3.1 The e-mail delivery process 31
SMTP in particular has to be addressed if the vast majority of Internet
(spam) messages are to be managed and controlled. Protocols other than
SMTP-related ones have to make their own provisions for SMTP-compliant
interfaces. If technological anti-spam approaches are to be successful, they
have to accommodate the wide deployment of SMTP and its weaknesses.
Consequently, the SMTP delivery process is inspected here in more detail.
The specification of SMTP can be found in RFC 2821 [93], which subsumes
the original SMTP specification of RFC 821 [135], the domain name system
requirements and implications for e-mail transport from RFC 1035 [108] and
RFC 974 [133], the requirements for Internet hosts in RFC 1123 [108], and
material drawn from the SMTP extension mechanisms [92]. In order to get a
more comprehensible overview of the protocol and its security weaknesses, the
textual representation is modeled with a diagram. Unified Modeling Language
(UML) provides activity diagrams and sequence diagrams, both of which are
appropriate. However, as the information flows between the communicating
MTAs are relevant, a sequence diagram is used. Figure 3.2 shows a UML (2.0)

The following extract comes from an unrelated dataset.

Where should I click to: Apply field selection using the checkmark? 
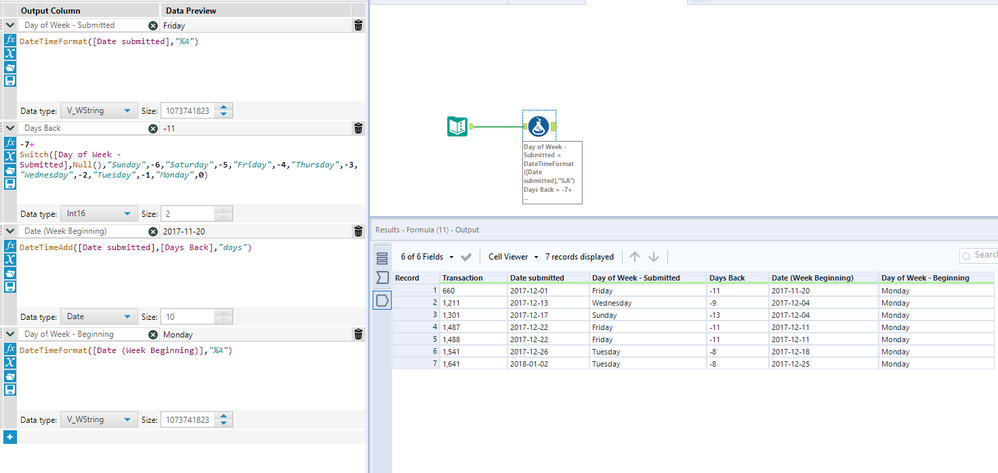[x=466, y=257]
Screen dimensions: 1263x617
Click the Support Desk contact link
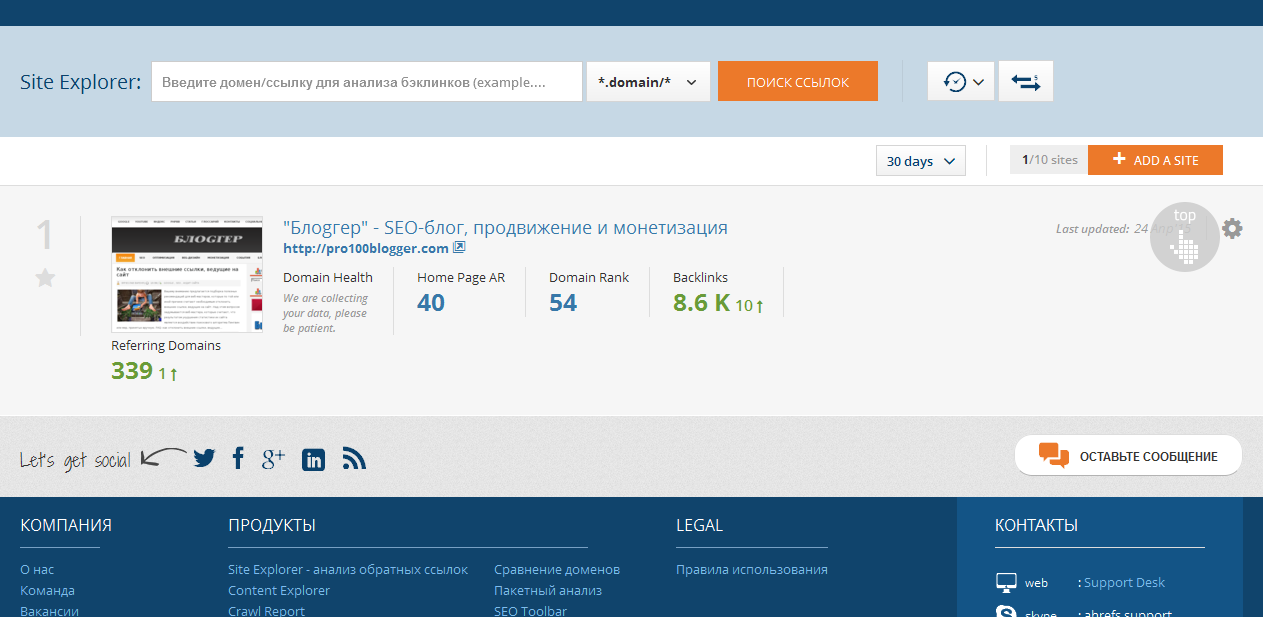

sequence diagram modeling SMTP.
When an SMTP client has a message to transmit, it establishes a two-
way transmission channel to an SMTP server. The responsibility of an SMTP
client is to transfer e-mail messages to one or more SMTP servers, or report its
failure to do so. The server responds to each command with a reply; replies
may indicate that the command was accepted, that additional commands
are expected, or that a temporary or permanent error condition exists. The
server response consists of a number and a text represented by the attributes
code and text. Commands specifying the sender or recipients may include
server-permitted SMTP service extension requests. The dialog is purposely
lock-step, one-at-a-time, although this can be modified by mutually-agreed
extension requests, such as command pipelining [59], which is not modeled
here. Regarding the reply codes, the limited set offered by SMTP is used,
even though RFC 1893 [185] provides enhanced Mail System Status Codes.
These are not necessary for use in this modeling context.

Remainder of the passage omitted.